> **Given entries**:
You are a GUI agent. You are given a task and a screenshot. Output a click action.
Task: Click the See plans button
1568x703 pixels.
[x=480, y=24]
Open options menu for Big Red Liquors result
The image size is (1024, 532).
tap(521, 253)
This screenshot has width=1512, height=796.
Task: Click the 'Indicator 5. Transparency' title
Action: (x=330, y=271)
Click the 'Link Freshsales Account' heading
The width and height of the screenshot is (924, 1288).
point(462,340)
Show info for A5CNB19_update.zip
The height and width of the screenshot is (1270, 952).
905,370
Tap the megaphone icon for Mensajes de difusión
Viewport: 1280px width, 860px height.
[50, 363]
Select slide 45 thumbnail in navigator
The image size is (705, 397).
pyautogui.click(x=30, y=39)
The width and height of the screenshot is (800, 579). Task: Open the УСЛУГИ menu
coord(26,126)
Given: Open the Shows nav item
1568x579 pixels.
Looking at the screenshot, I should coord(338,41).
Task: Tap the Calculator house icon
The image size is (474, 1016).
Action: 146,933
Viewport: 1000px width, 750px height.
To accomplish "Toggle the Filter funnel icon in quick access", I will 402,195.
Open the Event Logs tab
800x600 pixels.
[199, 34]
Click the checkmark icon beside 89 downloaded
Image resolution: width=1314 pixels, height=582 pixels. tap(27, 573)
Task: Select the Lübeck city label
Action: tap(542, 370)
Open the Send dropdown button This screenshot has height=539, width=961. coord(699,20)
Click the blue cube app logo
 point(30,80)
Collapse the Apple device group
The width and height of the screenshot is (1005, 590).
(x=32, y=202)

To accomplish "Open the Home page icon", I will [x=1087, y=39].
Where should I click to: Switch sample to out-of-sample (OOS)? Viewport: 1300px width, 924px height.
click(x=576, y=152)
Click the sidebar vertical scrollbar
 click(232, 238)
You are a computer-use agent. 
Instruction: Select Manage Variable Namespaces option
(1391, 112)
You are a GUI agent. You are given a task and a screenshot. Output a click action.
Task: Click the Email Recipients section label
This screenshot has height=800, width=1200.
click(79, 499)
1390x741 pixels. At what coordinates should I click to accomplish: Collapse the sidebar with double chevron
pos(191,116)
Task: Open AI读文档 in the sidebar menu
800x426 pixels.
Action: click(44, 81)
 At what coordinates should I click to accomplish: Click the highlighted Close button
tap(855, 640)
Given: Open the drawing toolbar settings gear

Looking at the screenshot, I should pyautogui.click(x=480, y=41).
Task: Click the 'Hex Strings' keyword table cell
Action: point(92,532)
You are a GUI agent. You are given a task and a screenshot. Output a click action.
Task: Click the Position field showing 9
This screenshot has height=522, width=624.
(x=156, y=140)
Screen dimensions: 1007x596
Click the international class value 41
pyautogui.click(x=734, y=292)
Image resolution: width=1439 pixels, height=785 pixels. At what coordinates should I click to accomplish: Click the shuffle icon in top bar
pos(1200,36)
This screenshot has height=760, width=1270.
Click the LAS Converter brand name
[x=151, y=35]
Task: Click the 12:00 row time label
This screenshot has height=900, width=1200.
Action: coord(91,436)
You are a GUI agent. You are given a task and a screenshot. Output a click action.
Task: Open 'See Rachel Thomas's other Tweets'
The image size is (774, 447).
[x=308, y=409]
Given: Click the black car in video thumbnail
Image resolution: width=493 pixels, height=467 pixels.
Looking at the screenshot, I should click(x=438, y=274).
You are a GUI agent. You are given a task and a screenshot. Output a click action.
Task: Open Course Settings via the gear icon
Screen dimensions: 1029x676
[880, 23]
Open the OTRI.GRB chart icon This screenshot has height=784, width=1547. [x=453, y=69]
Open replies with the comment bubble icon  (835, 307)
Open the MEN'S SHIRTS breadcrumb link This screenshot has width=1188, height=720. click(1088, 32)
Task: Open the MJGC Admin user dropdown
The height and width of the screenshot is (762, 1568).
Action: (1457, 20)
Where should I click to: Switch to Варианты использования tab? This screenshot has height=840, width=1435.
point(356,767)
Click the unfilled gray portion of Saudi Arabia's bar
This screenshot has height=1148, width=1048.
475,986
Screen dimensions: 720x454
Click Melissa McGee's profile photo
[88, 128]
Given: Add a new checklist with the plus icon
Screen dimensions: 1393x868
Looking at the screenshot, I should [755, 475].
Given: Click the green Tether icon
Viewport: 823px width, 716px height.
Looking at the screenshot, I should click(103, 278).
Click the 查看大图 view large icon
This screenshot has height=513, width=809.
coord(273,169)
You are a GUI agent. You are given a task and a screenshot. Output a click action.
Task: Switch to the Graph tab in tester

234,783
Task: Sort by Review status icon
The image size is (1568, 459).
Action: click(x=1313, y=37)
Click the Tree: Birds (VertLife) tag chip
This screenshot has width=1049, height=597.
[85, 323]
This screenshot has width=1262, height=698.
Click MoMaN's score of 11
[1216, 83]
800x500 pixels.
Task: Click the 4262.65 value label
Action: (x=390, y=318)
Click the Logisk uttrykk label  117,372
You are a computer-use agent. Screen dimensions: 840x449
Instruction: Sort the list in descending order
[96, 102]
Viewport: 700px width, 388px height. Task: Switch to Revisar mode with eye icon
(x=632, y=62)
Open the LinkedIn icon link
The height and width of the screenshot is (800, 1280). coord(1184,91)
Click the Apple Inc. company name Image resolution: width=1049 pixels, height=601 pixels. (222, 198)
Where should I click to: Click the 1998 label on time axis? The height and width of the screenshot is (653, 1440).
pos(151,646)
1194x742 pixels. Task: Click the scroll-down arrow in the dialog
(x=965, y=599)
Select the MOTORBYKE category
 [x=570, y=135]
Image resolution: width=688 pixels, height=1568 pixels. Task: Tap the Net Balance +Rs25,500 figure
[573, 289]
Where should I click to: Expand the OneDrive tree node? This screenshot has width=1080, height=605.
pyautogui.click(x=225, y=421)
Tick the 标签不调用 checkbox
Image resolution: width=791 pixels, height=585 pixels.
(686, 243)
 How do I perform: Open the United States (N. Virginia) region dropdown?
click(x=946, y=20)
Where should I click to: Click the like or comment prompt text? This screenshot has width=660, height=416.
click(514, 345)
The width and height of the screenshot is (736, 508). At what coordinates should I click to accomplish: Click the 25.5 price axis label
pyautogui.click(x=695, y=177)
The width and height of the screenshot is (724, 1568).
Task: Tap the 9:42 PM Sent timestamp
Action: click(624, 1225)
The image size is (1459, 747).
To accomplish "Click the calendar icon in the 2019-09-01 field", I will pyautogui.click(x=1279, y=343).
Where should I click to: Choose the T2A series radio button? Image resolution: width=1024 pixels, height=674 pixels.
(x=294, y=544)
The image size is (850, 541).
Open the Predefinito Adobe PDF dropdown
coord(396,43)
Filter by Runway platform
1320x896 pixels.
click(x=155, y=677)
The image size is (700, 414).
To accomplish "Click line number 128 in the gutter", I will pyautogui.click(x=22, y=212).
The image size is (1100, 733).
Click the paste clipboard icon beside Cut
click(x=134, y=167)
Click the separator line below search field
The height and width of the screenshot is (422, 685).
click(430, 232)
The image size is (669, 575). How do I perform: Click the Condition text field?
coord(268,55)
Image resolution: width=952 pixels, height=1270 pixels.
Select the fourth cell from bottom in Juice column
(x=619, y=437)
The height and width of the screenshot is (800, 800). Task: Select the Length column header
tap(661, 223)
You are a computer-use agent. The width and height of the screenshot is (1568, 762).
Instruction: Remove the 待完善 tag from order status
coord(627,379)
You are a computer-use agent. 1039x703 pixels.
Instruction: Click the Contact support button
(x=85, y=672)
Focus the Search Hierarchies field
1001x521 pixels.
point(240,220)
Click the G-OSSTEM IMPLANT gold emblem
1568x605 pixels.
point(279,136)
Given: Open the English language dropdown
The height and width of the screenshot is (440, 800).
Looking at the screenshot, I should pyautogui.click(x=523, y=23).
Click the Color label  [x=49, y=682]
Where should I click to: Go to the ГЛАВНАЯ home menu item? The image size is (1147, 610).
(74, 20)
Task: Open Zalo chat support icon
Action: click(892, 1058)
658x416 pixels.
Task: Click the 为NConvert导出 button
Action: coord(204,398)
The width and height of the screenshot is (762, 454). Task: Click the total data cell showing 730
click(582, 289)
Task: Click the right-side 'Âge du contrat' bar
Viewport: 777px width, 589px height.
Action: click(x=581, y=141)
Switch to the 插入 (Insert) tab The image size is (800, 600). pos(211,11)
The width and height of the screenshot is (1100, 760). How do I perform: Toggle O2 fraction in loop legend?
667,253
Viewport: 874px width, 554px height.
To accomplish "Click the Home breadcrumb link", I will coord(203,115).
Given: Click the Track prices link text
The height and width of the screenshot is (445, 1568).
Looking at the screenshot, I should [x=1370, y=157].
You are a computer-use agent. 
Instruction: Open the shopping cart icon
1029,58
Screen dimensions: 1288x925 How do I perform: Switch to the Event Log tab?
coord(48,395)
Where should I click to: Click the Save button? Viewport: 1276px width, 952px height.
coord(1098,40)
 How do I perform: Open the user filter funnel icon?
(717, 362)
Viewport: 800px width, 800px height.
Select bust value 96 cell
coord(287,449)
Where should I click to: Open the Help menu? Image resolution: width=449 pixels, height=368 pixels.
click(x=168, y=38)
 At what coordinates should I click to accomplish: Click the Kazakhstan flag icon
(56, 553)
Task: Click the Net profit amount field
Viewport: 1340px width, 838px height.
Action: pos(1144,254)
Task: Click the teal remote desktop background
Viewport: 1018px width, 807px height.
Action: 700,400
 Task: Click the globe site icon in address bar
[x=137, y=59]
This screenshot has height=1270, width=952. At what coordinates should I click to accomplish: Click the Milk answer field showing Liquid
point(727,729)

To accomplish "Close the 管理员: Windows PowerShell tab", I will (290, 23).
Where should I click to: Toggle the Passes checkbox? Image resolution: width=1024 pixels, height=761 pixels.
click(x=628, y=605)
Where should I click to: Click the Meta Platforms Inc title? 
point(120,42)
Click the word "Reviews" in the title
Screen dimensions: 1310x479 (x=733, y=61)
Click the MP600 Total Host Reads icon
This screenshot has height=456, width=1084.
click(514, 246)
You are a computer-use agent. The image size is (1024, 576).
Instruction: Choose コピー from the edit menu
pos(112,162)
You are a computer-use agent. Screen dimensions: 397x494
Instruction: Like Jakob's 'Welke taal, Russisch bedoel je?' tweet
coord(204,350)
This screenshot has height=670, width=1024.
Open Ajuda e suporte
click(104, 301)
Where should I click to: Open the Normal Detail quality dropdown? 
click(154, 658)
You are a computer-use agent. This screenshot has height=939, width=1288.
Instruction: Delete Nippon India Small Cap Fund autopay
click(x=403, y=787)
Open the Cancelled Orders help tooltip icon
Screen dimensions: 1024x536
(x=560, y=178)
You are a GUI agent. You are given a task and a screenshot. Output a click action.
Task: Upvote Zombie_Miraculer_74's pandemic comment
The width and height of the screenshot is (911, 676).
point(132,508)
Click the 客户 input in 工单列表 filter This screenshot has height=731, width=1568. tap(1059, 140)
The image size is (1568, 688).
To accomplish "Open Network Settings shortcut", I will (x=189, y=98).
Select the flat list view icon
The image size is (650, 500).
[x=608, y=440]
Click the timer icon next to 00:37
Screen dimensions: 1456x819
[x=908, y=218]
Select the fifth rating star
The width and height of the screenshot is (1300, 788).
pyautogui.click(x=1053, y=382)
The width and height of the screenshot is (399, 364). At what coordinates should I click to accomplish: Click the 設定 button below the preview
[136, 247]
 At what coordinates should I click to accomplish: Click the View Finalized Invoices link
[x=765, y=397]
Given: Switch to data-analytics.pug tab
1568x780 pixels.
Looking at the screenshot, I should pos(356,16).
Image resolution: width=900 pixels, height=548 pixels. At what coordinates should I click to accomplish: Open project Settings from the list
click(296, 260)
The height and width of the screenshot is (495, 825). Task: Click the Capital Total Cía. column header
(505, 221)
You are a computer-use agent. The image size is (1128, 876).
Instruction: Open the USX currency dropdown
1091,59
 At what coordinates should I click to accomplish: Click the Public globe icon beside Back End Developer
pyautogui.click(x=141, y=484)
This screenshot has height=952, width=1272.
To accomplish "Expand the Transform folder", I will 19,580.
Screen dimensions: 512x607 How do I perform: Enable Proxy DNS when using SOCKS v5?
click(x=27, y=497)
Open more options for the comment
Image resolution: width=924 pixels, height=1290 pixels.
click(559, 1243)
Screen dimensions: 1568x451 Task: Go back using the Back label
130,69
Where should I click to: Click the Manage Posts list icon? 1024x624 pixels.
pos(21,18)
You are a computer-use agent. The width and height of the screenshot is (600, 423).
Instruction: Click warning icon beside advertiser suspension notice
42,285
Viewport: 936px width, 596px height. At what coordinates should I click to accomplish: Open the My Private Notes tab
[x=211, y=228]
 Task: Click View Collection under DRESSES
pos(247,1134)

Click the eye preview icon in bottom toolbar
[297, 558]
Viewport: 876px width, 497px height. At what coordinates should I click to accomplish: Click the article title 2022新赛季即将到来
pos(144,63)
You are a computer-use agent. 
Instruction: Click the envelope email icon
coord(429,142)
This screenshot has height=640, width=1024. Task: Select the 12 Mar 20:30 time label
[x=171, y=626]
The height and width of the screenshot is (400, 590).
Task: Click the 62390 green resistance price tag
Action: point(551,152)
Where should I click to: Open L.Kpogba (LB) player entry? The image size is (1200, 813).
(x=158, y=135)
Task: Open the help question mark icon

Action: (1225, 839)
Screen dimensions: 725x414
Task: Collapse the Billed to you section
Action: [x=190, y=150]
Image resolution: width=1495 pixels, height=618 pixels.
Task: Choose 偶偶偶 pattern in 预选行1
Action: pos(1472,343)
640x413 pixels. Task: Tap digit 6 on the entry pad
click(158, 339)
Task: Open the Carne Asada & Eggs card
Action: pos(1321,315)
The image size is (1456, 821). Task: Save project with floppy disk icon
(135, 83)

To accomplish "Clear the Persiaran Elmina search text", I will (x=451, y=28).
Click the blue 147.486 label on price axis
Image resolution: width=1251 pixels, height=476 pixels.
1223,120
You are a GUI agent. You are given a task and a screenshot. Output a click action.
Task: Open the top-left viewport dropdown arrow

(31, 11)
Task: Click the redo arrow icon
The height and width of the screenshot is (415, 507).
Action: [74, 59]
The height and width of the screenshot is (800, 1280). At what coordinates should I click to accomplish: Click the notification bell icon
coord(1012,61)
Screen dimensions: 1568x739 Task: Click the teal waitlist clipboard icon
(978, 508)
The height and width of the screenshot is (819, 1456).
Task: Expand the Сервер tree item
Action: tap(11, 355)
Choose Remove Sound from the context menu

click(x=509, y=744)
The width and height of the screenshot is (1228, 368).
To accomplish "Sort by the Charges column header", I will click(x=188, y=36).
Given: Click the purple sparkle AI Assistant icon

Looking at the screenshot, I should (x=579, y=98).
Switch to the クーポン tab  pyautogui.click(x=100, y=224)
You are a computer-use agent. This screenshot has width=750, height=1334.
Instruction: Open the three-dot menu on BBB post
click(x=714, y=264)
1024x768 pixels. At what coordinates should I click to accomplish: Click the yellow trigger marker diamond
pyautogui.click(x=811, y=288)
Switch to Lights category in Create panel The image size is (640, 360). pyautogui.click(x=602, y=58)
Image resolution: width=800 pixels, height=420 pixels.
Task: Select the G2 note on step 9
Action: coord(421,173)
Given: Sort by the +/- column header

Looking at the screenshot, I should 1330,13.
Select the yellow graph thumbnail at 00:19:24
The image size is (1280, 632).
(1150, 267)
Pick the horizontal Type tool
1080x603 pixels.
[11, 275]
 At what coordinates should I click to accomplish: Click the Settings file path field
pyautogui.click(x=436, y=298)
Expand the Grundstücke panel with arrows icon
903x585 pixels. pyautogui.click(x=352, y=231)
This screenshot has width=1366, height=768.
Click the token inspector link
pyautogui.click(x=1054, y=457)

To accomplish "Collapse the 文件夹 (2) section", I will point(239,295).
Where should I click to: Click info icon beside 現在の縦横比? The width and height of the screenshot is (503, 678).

> **Task prompt**: Your answer must be a single number: how many lines in this listing hold the string "Apple"? Please add nothing else.

> **Solution below**: 2